Part 3 of 3: Calculate Percentage Yield
Step 1. You have a good understanding of the meaning of percentage yield
The theoretical yield you calculated assumes that the entire equation occurred under perfect conditions, which never happens in a real experiment, since contaminants and other unpredictable problems can cause some of the reactants to fail to become the product. This is why some chemists use three different concepts to refer to performance:
 The theoretical yield is the maximum amount of product that the experiment could generate.
 Actual yield is the actual amount you created, measured directly on a scale.

The formula for the percentage return is the following Actual Return Theoretical Return × 100% { displaystyle { frac { text {Actual Return}} { text {Theoretical Return}}} times 100 \%}
Por ejemplo, un rendimiento porcentual del 50 % indica que, al finalizar una reacción química, obtienes como máximo el 50 % de la cantidad esperada.

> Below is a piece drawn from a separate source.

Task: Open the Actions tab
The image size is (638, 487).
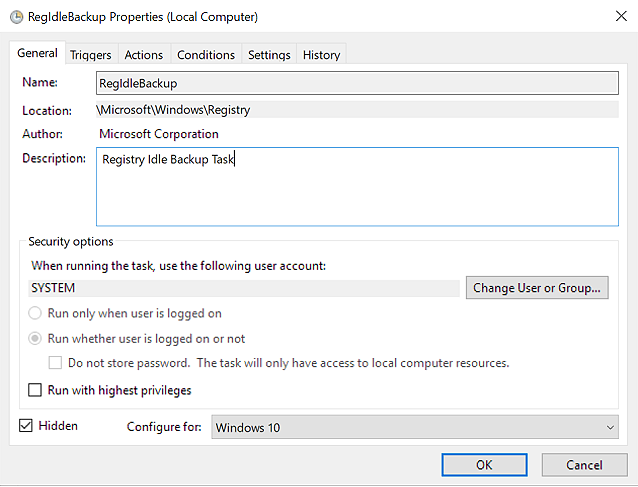Action: (x=144, y=55)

Step 2. Write the actual performance of the experiment
If you did the experiment on your own, collect the purified product from the reaction and weigh it on a scale to calculate its mass. On the other hand, if it is an exercise or task, you should already have the information of the actual performance.
 Suppose the actual reaction is 29 grams of CO_{2}.

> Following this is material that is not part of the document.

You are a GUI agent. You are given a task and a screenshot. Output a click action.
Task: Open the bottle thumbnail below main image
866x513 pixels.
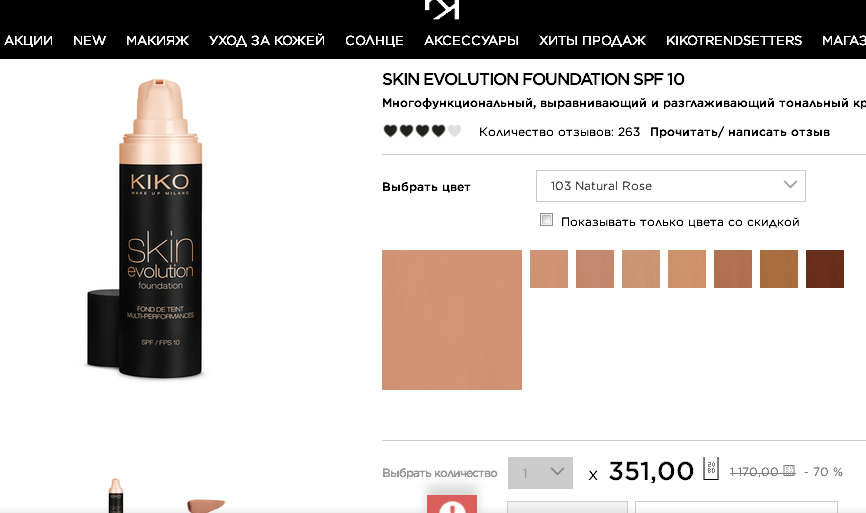coord(115,495)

Step 3. Divide the actual return by the theoretical return
Make sure to use the same unit for both values (usually grams). The result will be a ratio less than unity.

The actual yield was 29 grams, while the theoretical yield was 36.7 grams. Therefore, if we do the calculation, we will obtain the following result: 29g36, 7g = 0.79 { displaystyle { frac {29g} {36, 7g}} = 0.79}
Step 4. Multiply the result obtained by 100 to convert it to a percentage
The answer will be the percentage yield.
 0.79 x 100 = 79, so the percent yield for the experiment is 79%. This means that you created 79% of the maximum possible amount of CO._{2}.
Advice

Some students confuse the term percentage performance (the result obtained from the maximum possible amount) with the percentage error (the difference between an experimental result and the expected result). The correct formula for the percentage return is Actual Return Theoretical Return × 100 { displaystyle { frac { text {Actual Return}} { text {Theoretical Return}}} times 100}
si por el contrario restas ambos rendimientos, estarás utilizando la fórmula para hallar el error porcentual.
 si obtienes resultados ampliamente diferentes, verifica las unidades. si el rendimiento real difiere del rendimiento teórico por un orden de magnitud o más, probablemente empleaste las unidades incorrectas en algún punto del cálculo. repite los procedimientos y lleva un registro de las unidades en cada paso de la ecuación.
 si el rendimiento porcentual es mayor al 100 % (y sabes a ciencia cierta de que los cálculos son correctos), significa que hay otras sustancias que han contaminado al producto. por consiguiente, deberás purificarlo (por ejemplo, secándolo o filtrándolo) y pesarlo nuevamente.